In those 1080 days, we’ll stall the engine, scoff more sandwiches, share more kisses and scrape more kerbs than we have near accidents. This astonishing list of stats was compiled by the British Lung Foundation after it interviewed 2000 drivers.
How many miles?
According to the research we’ll average 257,356 miles over our 60-year motoring lifetime. Actually, that only equates to the relatively modest total of around 4000 miles a year. But it’s still enough to cover 10.3 laps of the world. During that time, we’ll run through 150 potholes – more than two every year – and break the speed limit 146 times. We’ll also turn without indicating 84 times, resort to reading a map because we’re lost 52 times, and park on double yellow lines 27 times. Then there are the 20 red lights we’ll run and bumping our bumpers into stationary objects 12 times. We’ll also splash through 95 large puddles and each kill six animals that will have run out into the road in front of us.
We’re a passionate lot
During our motoring lifetime, we’ll enjoy 81 kisses. And proving that we’re not just lovers, the average driver will have the same number of road rage fits. Thankfully we’ll only stall the engine 64 times and we’ll only cry 33 times. But proving how stressful driving can be, we’ll indulge in 51 arguments with other passengers.

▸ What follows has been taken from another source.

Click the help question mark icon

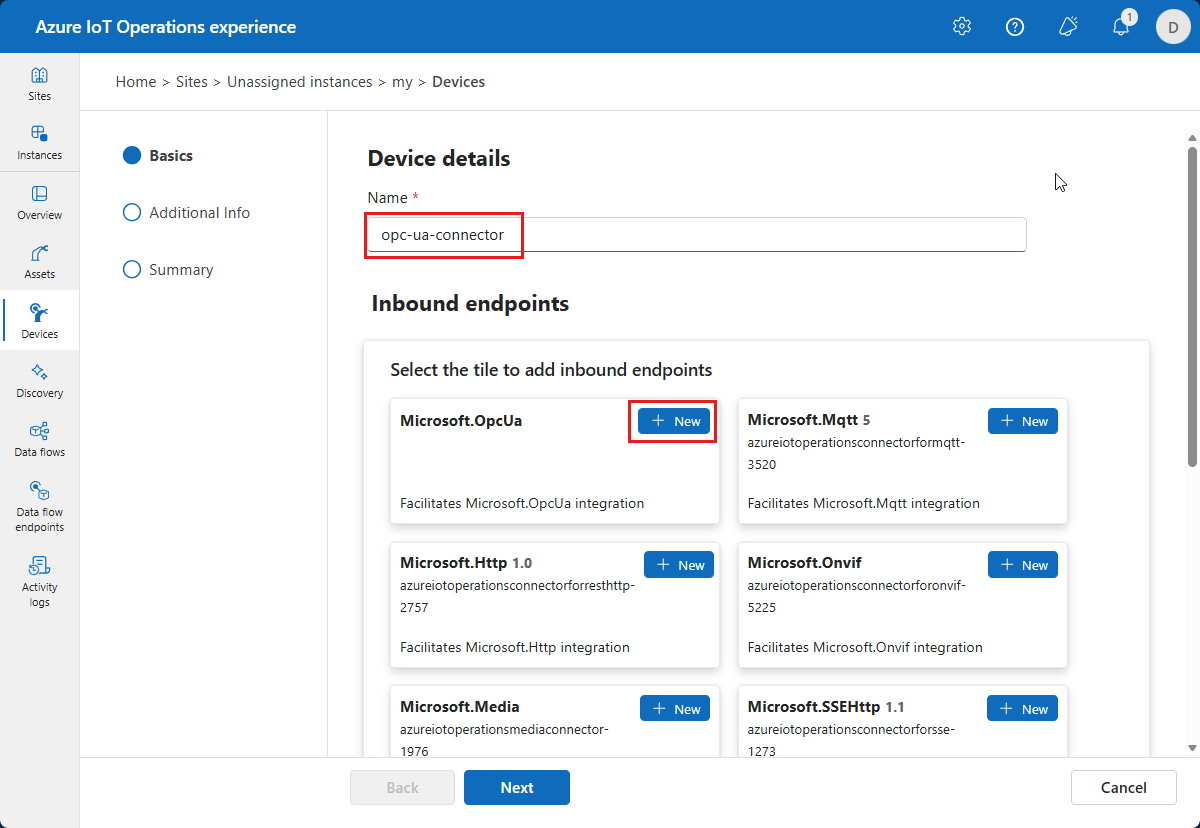tap(1015, 27)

The car as an extension of our home
Many of us do all the things we do in our homes in our cars. We’ll eat around 60 meals and spill 14 drinks over ourselves or the car’s interior. After that onslaught, we’ll buy 70 air fresheners to ensure our car continues to smell sweetly. And we’ll make 84 hands-free phone calls, play 39 games of I-Spy and come over all Karaoke with 112 singalongs. Unsurprisingly, bearing in mind the amount of time we spend at the wheel, there’ll be 122 daydreams.

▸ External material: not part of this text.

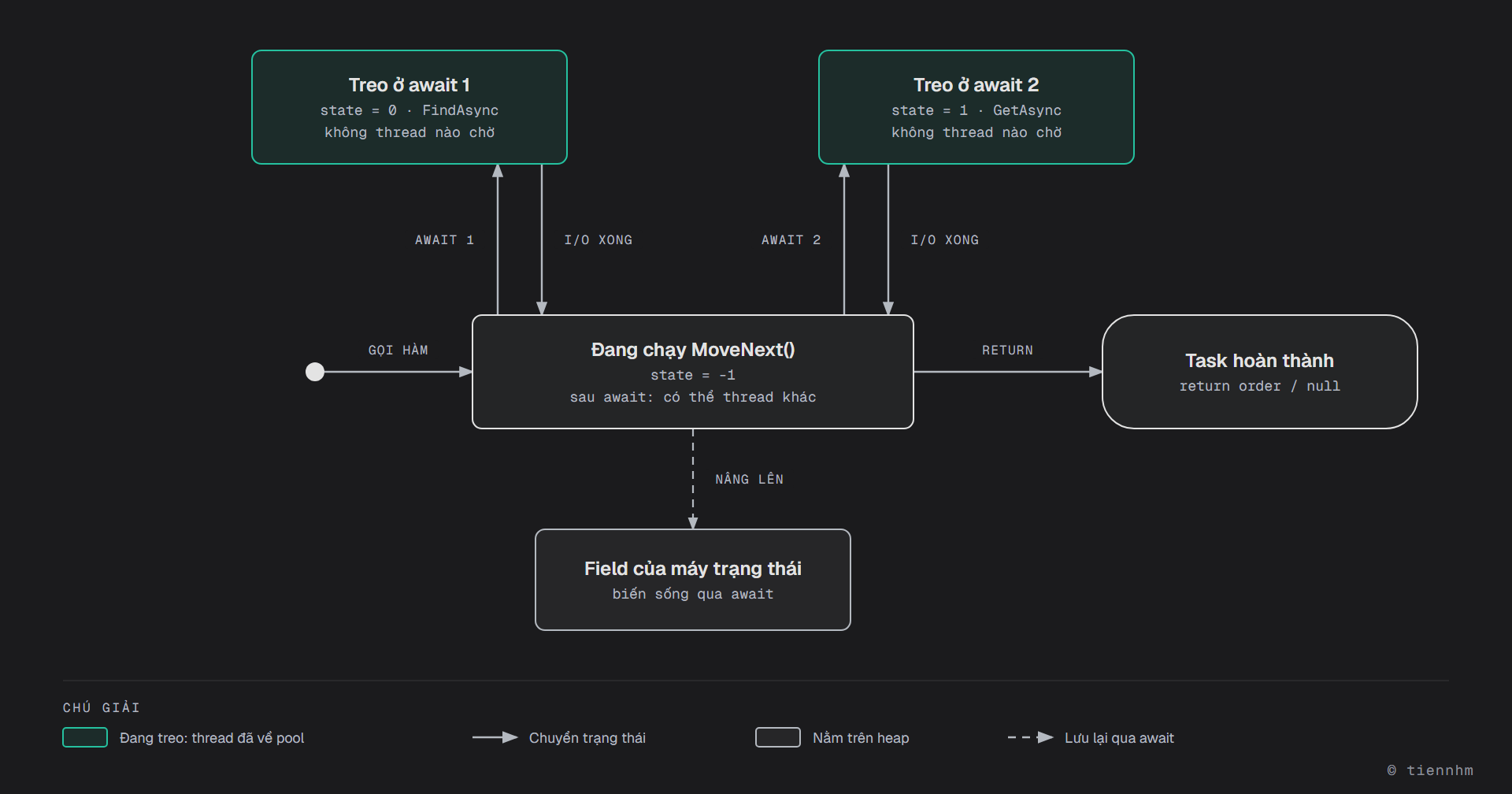Viewport: 1512px width, 794px height.
Task: Click the 'RETURN' transition label
Action: [1007, 350]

Why was this research carried out?
The study was conducted to demonstrate how important clean air is because of the amount of time we spend in our cars. A spokeswoman for the British Lung Foundation said: “We are breathing in toxic fumes when we’re driving or running the engine, and many drivers are not aware of this.

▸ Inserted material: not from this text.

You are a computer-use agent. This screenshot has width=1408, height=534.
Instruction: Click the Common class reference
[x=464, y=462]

“Winding your windows up does not prevent air pollution getting into your car. A driver can actually breathe in higher amounts of dirty air than a cyclist on the same road. You may be driving a cleaner car but you can still be collecting toxic gases from the vehicles around you via the air vents sucking up air from the exhaust of the vehicle in front while you’re stuck in traffic.”